Härkälä, also «Dorf der Ochsen»: So nennt der finnische Fotograf Iikka Tolonnen den Kosmos dieser Clique von Rockern. Hara war schon im Sandkastenalter sein bester Freund, und so war er von Beginn weg mit seiner Kamera dabei. Zuerst in den Neunzigerjahren, in der Vorstadt von Helsinki, als sich Hara und seine Leute entschieden, niemals im Leben erwachsen, bürgerlich und nüchtern zu werden. Stattdessen: Bier und Benzin, schwere Motoren und leichte Mädchen.

Rund zehn Jahre später dann wieder, nach ihrem Umzug aufs Land, wo sie mit der Party weitermachten.
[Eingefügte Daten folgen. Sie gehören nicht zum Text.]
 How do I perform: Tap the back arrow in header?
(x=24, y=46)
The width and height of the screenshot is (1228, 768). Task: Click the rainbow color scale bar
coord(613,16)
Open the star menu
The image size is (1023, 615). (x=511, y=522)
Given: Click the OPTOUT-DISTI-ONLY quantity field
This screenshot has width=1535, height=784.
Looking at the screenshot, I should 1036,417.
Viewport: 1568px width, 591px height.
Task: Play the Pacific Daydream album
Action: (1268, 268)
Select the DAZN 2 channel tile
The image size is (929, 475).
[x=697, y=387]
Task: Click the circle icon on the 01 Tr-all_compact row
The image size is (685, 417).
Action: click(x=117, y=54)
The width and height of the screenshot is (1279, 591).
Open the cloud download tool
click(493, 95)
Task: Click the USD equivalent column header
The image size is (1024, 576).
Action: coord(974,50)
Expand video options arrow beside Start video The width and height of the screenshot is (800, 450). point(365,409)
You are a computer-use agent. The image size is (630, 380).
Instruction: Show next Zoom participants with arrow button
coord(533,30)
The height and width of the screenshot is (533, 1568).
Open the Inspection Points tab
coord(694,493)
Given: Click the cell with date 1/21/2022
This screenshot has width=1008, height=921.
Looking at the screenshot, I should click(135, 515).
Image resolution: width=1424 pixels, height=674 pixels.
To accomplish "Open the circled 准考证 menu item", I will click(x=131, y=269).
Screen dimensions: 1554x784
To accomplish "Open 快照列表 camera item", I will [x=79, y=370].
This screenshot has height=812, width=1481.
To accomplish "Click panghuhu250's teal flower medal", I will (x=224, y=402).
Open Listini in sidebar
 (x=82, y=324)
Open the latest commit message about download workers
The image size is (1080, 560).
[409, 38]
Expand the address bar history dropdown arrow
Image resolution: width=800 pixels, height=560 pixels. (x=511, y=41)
Und schliesslich heute, da die ganze Runde in einem versifften Wohnzimmer Platz hat.

«Härkälä» heisst auch der Band, der Tolonnens Bilder versammelt, und wer ihn durchblättert, der merkt, wie sich mit den Jahren der Blick des Fotografen verändert: Er kommt immer näher an diese Leute heran. Zugleich sieht man, wie hier ein Abenteuer verdämmert. Aus den Helden sind Wracks geworden, aus den Unbändigen Abhängige, aus den Outlaws Sozialfälle. So unromantisch endet er wohl, der Highway to Hell, für Hara und seine Freunde. Was bleibt einem Rebellen, wenn er alt wird? Er überhört den Rat seines Arztes, augenblicklich mit dem Trinken aufzuhören.

«Es ist wirklich deprimierend», sagt der Fotograf selber. Und, abgesehen davon: Anstrengend ist es auch. «Nächtelang mit diesen Jungs herumzuhängen, das ist kein Spass mehr, sondern harte Arbeit.»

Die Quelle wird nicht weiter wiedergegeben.